• **Records provided**:
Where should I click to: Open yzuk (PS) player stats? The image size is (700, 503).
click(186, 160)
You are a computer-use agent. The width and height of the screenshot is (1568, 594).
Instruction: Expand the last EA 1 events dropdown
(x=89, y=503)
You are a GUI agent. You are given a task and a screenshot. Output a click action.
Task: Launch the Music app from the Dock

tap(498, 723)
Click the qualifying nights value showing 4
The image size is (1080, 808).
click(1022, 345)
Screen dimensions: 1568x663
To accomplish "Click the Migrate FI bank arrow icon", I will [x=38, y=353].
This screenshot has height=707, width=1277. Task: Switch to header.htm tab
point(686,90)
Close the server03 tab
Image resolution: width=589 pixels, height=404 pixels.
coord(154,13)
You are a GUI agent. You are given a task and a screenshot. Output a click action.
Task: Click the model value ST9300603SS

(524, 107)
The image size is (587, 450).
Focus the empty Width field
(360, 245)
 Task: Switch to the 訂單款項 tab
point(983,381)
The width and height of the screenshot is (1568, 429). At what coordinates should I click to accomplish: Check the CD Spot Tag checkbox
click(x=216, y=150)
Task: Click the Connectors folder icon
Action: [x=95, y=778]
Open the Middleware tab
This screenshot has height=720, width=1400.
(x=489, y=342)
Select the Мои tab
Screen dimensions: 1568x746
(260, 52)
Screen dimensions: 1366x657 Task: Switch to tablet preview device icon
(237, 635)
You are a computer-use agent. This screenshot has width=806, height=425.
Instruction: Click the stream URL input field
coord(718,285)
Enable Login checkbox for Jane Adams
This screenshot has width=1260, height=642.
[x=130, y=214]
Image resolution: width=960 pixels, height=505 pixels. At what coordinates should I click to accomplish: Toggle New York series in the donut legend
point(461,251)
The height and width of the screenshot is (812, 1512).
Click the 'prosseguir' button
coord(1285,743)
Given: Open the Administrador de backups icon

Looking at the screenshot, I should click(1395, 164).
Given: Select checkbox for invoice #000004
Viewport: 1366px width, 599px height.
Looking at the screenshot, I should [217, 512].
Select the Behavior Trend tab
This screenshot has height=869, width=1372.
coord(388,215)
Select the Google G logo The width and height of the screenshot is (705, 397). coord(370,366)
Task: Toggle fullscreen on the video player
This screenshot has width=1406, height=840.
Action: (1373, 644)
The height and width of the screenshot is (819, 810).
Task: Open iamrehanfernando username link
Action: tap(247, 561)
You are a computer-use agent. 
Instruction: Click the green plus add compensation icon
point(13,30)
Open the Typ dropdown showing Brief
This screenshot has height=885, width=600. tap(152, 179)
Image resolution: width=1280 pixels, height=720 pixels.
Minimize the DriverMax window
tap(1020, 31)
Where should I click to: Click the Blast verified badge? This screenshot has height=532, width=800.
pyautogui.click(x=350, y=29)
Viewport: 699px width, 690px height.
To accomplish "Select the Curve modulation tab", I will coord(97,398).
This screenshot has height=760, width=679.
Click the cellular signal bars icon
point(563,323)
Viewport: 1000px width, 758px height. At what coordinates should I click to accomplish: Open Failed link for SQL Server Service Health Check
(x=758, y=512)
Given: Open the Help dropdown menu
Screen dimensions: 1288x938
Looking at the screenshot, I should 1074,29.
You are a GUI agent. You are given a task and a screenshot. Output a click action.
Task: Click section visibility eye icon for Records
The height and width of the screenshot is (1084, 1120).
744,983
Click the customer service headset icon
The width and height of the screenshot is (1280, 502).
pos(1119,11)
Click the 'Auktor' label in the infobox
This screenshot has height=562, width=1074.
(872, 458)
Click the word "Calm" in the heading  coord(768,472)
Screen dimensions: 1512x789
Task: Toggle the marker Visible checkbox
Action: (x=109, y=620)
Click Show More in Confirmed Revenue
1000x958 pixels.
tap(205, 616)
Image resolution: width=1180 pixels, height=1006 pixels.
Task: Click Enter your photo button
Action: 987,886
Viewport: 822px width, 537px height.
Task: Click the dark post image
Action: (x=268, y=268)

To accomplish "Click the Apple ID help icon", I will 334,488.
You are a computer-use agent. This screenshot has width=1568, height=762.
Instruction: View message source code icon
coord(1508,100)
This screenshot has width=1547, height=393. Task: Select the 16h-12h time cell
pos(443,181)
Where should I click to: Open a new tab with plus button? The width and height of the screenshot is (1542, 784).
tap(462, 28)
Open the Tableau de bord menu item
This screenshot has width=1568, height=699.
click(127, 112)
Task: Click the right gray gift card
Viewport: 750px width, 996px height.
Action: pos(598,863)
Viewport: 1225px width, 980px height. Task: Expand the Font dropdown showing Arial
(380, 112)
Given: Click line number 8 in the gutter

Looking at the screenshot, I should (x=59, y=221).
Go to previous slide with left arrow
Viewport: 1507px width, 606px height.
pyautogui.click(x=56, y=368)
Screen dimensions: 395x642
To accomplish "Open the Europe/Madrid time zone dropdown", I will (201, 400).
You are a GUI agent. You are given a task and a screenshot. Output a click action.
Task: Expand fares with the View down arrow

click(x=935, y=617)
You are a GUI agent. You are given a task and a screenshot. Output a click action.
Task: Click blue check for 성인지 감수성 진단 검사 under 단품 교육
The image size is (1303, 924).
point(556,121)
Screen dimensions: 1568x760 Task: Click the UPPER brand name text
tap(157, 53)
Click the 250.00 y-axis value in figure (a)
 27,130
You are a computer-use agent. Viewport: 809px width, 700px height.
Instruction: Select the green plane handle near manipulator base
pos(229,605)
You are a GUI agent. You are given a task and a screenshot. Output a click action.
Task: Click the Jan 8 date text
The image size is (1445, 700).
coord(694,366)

• **Direction**:
Recast every line of the records above as a Markdown table with the columns Row and Line, numbering the rows in order and leaving out blank lines.

• **Final answer**:
| Row | Line |
|---|---|
| 1 | Where should I click to: Open yzuk (PS) player stats? The image size is (700, 503). |
| 2 | click(186, 160) |
| 3 | You are a computer-use agent. The width and height of the screenshot is (1568, 594). |
| 4 | Instruction: Expand the last EA 1 events dropdown |
| 5 | (x=89, y=503) |
| 6 | You are a GUI agent. You are given a task and a screenshot. Output a click action. |
| 7 | Task: Launch the Music app from the Dock |
| 8 | tap(498, 723) |
| 9 | Click the qualifying nights value showing 4 |
| 10 | The image size is (1080, 808). |
| 11 | click(1022, 345) |
| 12 | Screen dimensions: 1568x663 |
| 13 | To accomplish "Click the Migrate FI bank arrow icon", I will [x=38, y=353]. |
| 14 | This screenshot has height=707, width=1277. Task: Switch to header.htm tab |
| 15 | point(686,90) |
| 16 | Close the server03 tab |
| 17 | Image resolution: width=589 pixels, height=404 pixels. |
| 18 | coord(154,13) |
| 19 | You are a GUI agent. You are given a task and a screenshot. Output a click action. |
| 20 | Task: Click the model value ST9300603SS |
| 21 | (524, 107) |
| 22 | The image size is (587, 450). |
| 23 | Focus the empty Width field |
| 24 | (360, 245) |
| 25 |  Task: Switch to the 訂單款項 tab |
| 26 | point(983,381) |
| 27 | The width and height of the screenshot is (1568, 429). At what coordinates should I click to accomplish: Check the CD Spot Tag checkbox |
| 28 | click(x=216, y=150) |
| 29 | Task: Click the Connectors folder icon |
| 30 | Action: [x=95, y=778] |
| 31 | Open the Middleware tab |
| 32 | This screenshot has height=720, width=1400. |
| 33 | (x=489, y=342) |
| 34 | Select the Мои tab |
| 35 | Screen dimensions: 1568x746 |
| 36 | (260, 52) |
| 37 | Screen dimensions: 1366x657 Task: Switch to tablet preview device icon |
| 38 | (237, 635) |
| 39 | You are a computer-use agent. This screenshot has width=806, height=425. |
| 40 | Instruction: Click the stream URL input field |
| 41 | coord(718,285) |
| 42 | Enable Login checkbox for Jane Adams |
| 43 | This screenshot has width=1260, height=642. |
| 44 | [x=130, y=214] |
| 45 | Image resolution: width=960 pixels, height=505 pixels. At what coordinates should I click to accomplish: Toggle New York series in the donut legend |
| 46 | point(461,251) |
| 47 | The height and width of the screenshot is (812, 1512). |
| 48 | Click the 'prosseguir' button |
| 49 | coord(1285,743) |
| 50 | Given: Open the Administrador de backups icon |
| 51 | Looking at the screenshot, I should click(1395, 164). |
| 52 | Given: Select checkbox for invoice #000004 |
| 53 | Viewport: 1366px width, 599px height. |
| 54 | Looking at the screenshot, I should [217, 512]. |
| 55 | Select the Behavior Trend tab |
| 56 | This screenshot has height=869, width=1372. |
| 57 | coord(388,215) |
| 58 | Select the Google G logo The width and height of the screenshot is (705, 397). coord(370,366) |
| 59 | Task: Toggle fullscreen on the video player |
| 60 | This screenshot has width=1406, height=840. |
| 61 | Action: (1373, 644) |
| 62 | The height and width of the screenshot is (819, 810). |
| 63 | Task: Open iamrehanfernando username link |
| 64 | Action: tap(247, 561) |
| 65 | You are a computer-use agent.  |
| 66 | Instruction: Click the green plus add compensation icon |
| 67 | point(13,30) |
| 68 | Open the Typ dropdown showing Brief |
| 69 | This screenshot has height=885, width=600. tap(152, 179) |
| 70 | Image resolution: width=1280 pixels, height=720 pixels. |
| 71 | Minimize the DriverMax window |
| 72 | tap(1020, 31) |
| 73 | Where should I click to: Click the Blast verified badge? This screenshot has height=532, width=800. |
| 74 | pyautogui.click(x=350, y=29) |
| 75 | Viewport: 699px width, 690px height. |
| 76 | To accomplish "Select the Curve modulation tab", I will coord(97,398). |
| 77 | This screenshot has height=760, width=679. |
| 78 | Click the cellular signal bars icon |
| 79 | point(563,323) |
| 80 | Viewport: 1000px width, 758px height. At what coordinates should I click to accomplish: Open Failed link for SQL Server Service Health Check |
| 81 | (x=758, y=512) |
| 82 | Given: Open the Help dropdown menu |
| 83 | Screen dimensions: 1288x938 |
| 84 | Looking at the screenshot, I should 1074,29. |
| 85 | You are a GUI agent. You are given a task and a screenshot. Output a click action. |
| 86 | Task: Click section visibility eye icon for Records |
| 87 | The height and width of the screenshot is (1084, 1120). |
| 88 | 744,983 |
| 89 | Click the customer service headset icon |
| 90 | The width and height of the screenshot is (1280, 502). |
| 91 | pos(1119,11) |
| 92 | Click the 'Auktor' label in the infobox |
| 93 | This screenshot has height=562, width=1074. |
| 94 | (872, 458) |
| 95 | Click the word "Calm" in the heading  coord(768,472) |
| 96 | Screen dimensions: 1512x789 |
| 97 | Task: Toggle the marker Visible checkbox |
| 98 | Action: (x=109, y=620) |
| 99 | Click Show More in Confirmed Revenue |
| 100 | 1000x958 pixels. |
| 101 | tap(205, 616) |
| 102 | Image resolution: width=1180 pixels, height=1006 pixels. |
| 103 | Task: Click Enter your photo button |
| 104 | Action: 987,886 |
| 105 | Viewport: 822px width, 537px height. |
| 106 | Task: Click the dark post image |
| 107 | Action: (x=268, y=268) |
| 108 | To accomplish "Click the Apple ID help icon", I will 334,488. |
| 109 | You are a computer-use agent. This screenshot has width=1568, height=762. |
| 110 | Instruction: View message source code icon |
| 111 | coord(1508,100) |
| 112 | This screenshot has width=1547, height=393. Task: Select the 16h-12h time cell |
| 113 | pos(443,181) |
| 114 | Where should I click to: Open a new tab with plus button? The width and height of the screenshot is (1542, 784). |
| 115 | tap(462, 28) |
| 116 | Open the Tableau de bord menu item |
| 117 | This screenshot has width=1568, height=699. |
| 118 | click(127, 112) |
| 119 | Task: Click the right gray gift card |
| 120 | Viewport: 750px width, 996px height. |
| 121 | Action: pos(598,863) |
| 122 | Viewport: 1225px width, 980px height. Task: Expand the Font dropdown showing Arial |
| 123 | (380, 112) |
| 124 | Given: Click line number 8 in the gutter |
| 125 | Looking at the screenshot, I should (x=59, y=221). |
| 126 | Go to previous slide with left arrow |
| 127 | Viewport: 1507px width, 606px height. |
| 128 | pyautogui.click(x=56, y=368) |
| 129 | Screen dimensions: 395x642 |
| 130 | To accomplish "Open the Europe/Madrid time zone dropdown", I will (201, 400). |
| 131 | You are a GUI agent. You are given a task and a screenshot. Output a click action. |
| 132 | Task: Expand fares with the View down arrow |
| 133 | click(x=935, y=617) |
| 134 | You are a GUI agent. You are given a task and a screenshot. Output a click action. |
| 135 | Task: Click blue check for 성인지 감수성 진단 검사 under 단품 교육 |
| 136 | The image size is (1303, 924). |
| 137 | point(556,121) |
| 138 | Screen dimensions: 1568x760 Task: Click the UPPER brand name text |
| 139 | tap(157, 53) |
| 140 | Click the 250.00 y-axis value in figure (a) |
| 141 |  27,130 |
| 142 | You are a computer-use agent. Viewport: 809px width, 700px height. |
| 143 | Instruction: Select the green plane handle near manipulator base |
| 144 | pos(229,605) |
| 145 | You are a GUI agent. You are given a task and a screenshot. Output a click action. |
| 146 | Task: Click the Jan 8 date text |
| 147 | The image size is (1445, 700). |
| 148 | coord(694,366) |